EXCERPTED PASSAGE:
───
It looks like I need a new system then!

I almost always play it directly into Logic... 
I have personally noticed that I wind up coming up with ideas and not really knowing
what I want to play where, but I just put everything in as I go along.
I think that I will start writing it into Sibelius first and then play them into Logic. this way I can actually focus on every line and what the music is doing.

I guess I get ahead of myself and start "Improvising" a song...

time for a change!!



-Jared J.


----------



## Daryl (Oct 22, 2011)

JaredJn @ Fri Oct 21 said:


> It looks like I need a new system then!
> 
> I almost always play it directly into Logic...
> I have personally noticed that I wind up coming up with ideas and not really knowing
> ...



There is nothing wrong with improvising. All the great Classical composers were fantastic improvisers. Beethoven was famous for it. However, you only have to look at his notebooks to see how hard he worked when trying to compose music, rather than just improvise some sort of disposable nonsense. Of course Beethoven's nonsense would be far superior to anything that I would ever come up with in a million years, but I hope that you get the point.

Another thing to remember is that unless you really are a world class improviser, your hands will always tend to fall into the patterns that they are comfortable with. This is one of the reasons I think that many Media composers seem to write the same track over and over again.

However, there is one useful thing that improvising can achieve; the happy accident. Sometimes, when noodling, suddenly by mistake you can hit a few wrong notes that sound great, or give you a really individual idea. The art is in knowing when to run with it, and when to abandon it.

D


----------



## JaredJn (Oct 26, 2011)

Daryl I do agree.
The only thing that I feel a tad different about is the improvising hand tendencies. Since I'm also a pianist, I'm always practicing new things and actually find myself creating new patterns from old material and new ones.
Yes, I can agree that many composers have music that begins to sound the same because of the tendencies, but I seem to find myself writing things that are different because I DO know when to Abandon something that my hand is doing out of familiarity or to keep something brand new.

I try to also remember not to sound like everything else I've heard over and over again. I'm always aiming for something new and different. I'm not talking SUPER out there but something new to my ear at least.

-Jared J.


----------



## danika (Nov 17, 2011)

Casey Edwards @ Tue Aug 30 said:


> For me it goes: paper/piano -> Cubase -> Finale



I use a similar process:

Cubase + Keyboard > Music XML > Finale Print Music


----------
───
Items drawn from a data source:
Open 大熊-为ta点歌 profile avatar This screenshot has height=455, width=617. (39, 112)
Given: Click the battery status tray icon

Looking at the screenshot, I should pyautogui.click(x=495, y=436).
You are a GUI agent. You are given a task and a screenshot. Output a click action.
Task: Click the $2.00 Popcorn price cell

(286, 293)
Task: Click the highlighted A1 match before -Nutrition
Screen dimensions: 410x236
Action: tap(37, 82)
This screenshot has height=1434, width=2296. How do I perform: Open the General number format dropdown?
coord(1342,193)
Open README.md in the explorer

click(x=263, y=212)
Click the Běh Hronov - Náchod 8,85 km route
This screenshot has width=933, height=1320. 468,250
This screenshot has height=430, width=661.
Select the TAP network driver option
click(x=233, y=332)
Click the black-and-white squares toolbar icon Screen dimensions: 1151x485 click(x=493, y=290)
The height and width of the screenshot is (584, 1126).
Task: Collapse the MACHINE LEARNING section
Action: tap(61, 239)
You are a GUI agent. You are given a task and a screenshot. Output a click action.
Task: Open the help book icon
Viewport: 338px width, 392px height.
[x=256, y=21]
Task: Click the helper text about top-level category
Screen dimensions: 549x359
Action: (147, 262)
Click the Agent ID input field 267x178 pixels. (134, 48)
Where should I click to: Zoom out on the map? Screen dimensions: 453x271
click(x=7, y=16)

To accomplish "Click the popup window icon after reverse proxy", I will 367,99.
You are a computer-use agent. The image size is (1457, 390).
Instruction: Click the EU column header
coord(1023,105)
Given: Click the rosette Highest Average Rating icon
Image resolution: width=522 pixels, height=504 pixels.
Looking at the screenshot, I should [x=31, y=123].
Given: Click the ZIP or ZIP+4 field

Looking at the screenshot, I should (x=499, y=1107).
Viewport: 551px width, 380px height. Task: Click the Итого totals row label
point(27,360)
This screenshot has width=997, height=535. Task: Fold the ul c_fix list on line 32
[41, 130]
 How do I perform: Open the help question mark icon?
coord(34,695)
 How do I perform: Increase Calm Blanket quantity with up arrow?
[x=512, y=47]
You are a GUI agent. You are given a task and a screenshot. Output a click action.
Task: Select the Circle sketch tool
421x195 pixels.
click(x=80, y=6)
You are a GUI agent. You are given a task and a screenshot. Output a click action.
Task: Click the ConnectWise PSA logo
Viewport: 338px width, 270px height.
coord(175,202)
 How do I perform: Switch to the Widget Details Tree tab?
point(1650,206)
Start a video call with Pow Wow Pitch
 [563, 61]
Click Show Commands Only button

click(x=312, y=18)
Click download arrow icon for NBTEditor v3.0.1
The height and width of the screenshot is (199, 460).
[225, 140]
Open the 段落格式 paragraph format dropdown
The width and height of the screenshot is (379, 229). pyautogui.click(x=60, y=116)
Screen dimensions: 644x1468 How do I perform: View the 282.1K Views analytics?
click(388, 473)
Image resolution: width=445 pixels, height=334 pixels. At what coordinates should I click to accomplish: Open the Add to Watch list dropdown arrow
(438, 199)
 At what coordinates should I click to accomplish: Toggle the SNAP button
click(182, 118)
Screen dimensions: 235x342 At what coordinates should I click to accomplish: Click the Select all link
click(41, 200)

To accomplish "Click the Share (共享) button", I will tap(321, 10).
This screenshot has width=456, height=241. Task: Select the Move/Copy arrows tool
───
TASKS TO PERFORM:
• A. Give every poster named in a dated header of the thread on composing workflow, along with the date in that header.
• B. In the thread on composing workflow, which composer does Daryl say was famous for improvising?
None of these lines are needed for the work here.

SOLUTIONS BELOW:
• A.
- Daryl, Oct 22, 2011
- JaredJn, Oct 26, 2011
- danika, Nov 17, 2011

• B. Beethoven